Monica Valiante Tobias (@monicafisiopelvica no Instagram), fisioterapeuta pélvica, explica que, embora disfunções como o vaginismo muitas vezes estejam associadas a questões psicológicas, como traumas de infância e abusos sexuais, há casos em que a causa é puramente física. “Pode ser de uma queda a um atleta que faz ciclismo e tem muito impacto no assoalho pélvico, o que pode desencadear essa contração involuntária da musculatura ou essa dor na musculatura”, diz a especialista.
No entanto, ela não descarta a necessidade de combinar os dois tipos de tratamento, quando necessário. “Pode ter tanto uma ligação só psicossomática, pode ser uma ligação só física e pode ter os dois associados. Já tive casos de a gente resolver a parte física e comigo ali em consultório tudo funcionava super bem, a gente já tinha chegado a não ter mais dor nenhuma, porém na relação a paciente travava, então aí foi um caso que eu tive que encaminhar para a psicoterapia, porque era necessária essa parceria”, diz Monica.
Luiza ressalva: “Nessa discussão geral sobre terapia que temos hoje em dia, se esquece muito o fator social. Qual é a realidade econômica que vivemos, em qual sistema, como se constroem as relações produtivas. E eu acho que isso muitas vezes é deixado de lado e sempre vai muito para esse viés ‘a terapia vai salvar a todos’. Ou seja, é quase como se o terapeuta fosse um missionário.”
Do outro lado do divã, o terapeuta também pode sentir que não é mais capaz de atender seu paciente. “Ele precisa passar por supervisões frequentes, dos próprios atendimentos que ele realiza”, explica Danillo ao indicar a importância da própria análise pessoal do profissional. “É preciso não misturar questões pessoais com as do paciente”.
Nem todo mundo precisa de terapia
Questões básicas como infraestrutura, moradia, saúde, alimentação e acesso à cultura, por exemplo, que poderiam ser fatores de bem-estar e de promoção de saúde mental, estão sendo esquecidas pelas pessoas, que passam a considerar todos os males como alguma fraqueza psicológica e que precisa ser resolvida no consultório. “É muita irresponsabilidade a gente dizer que uma pessoa que perdeu o emprego precisa de terapia.
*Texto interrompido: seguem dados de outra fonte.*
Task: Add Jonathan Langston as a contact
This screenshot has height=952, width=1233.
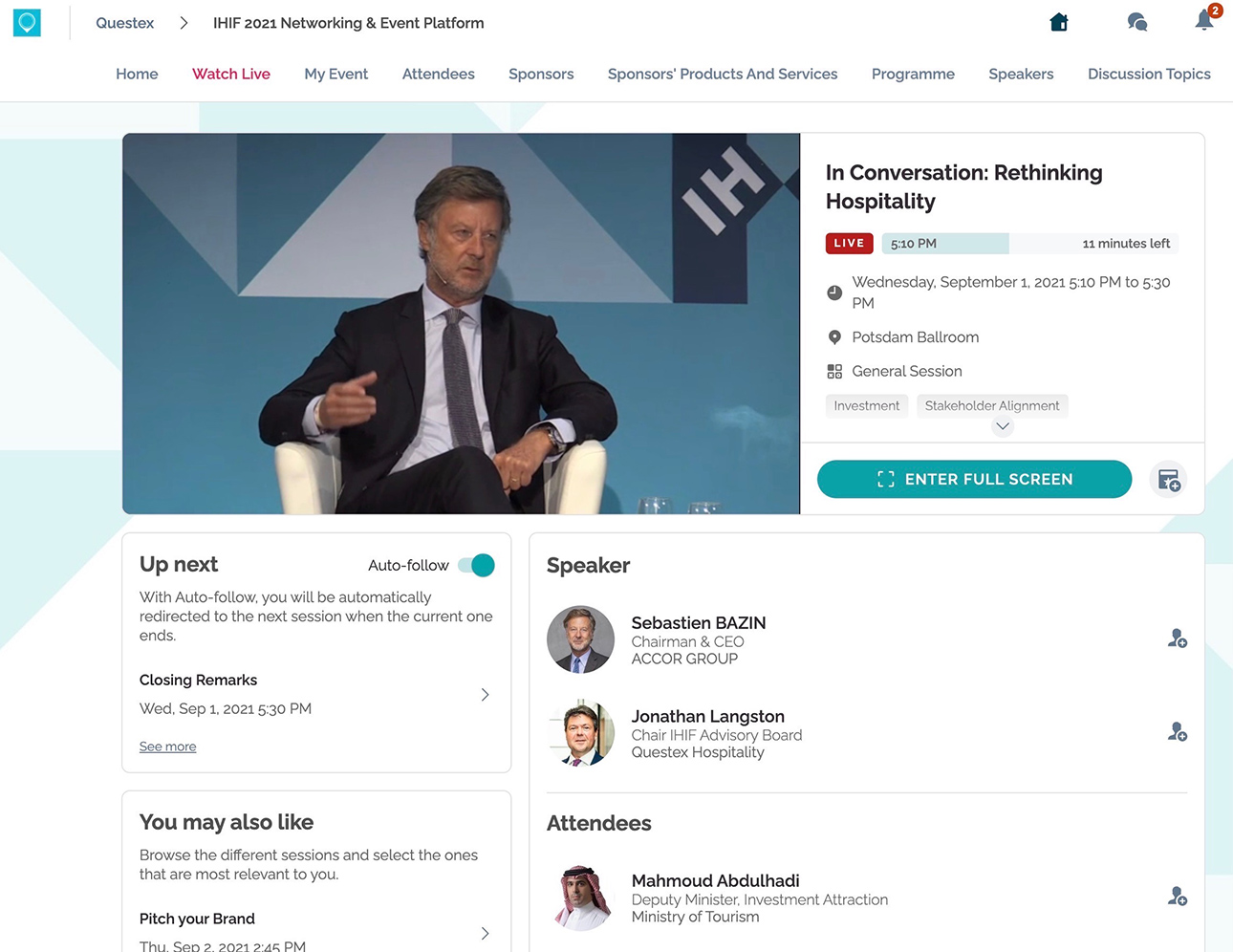Action: pyautogui.click(x=1177, y=732)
Ela precisa de um emprego”, diz Danillo.
Outro fator que pode influenciar na banalização da terapia e gerar decepções em pacientes é a crescente onda de propagandas de psicólogos em redes sociais, conforme conta Danillo. “Diferentes profissionais estão indo para as redes sociais e divulgando recortes de sintomas As pessoas começam a achar que aquilo é dela e que precisa estar fazendo tratamento Ao mesmo tempo em que a psicoeducação é algo positivo para o público, ela remove a subjetividade do indivíduo, porque aquela fator vira de todo mundo, não é mais singular.”
Enquanto a terapia continua trazendo diversos benefícios à população, muitas situações pelas quais as pessoas buscam realizar consultas com psicólogos podem ser resolvidas por meio de outras alternativas. “Se todo mundo precisa de terapia, é porque ninguém precisa”, Danillo finaliza.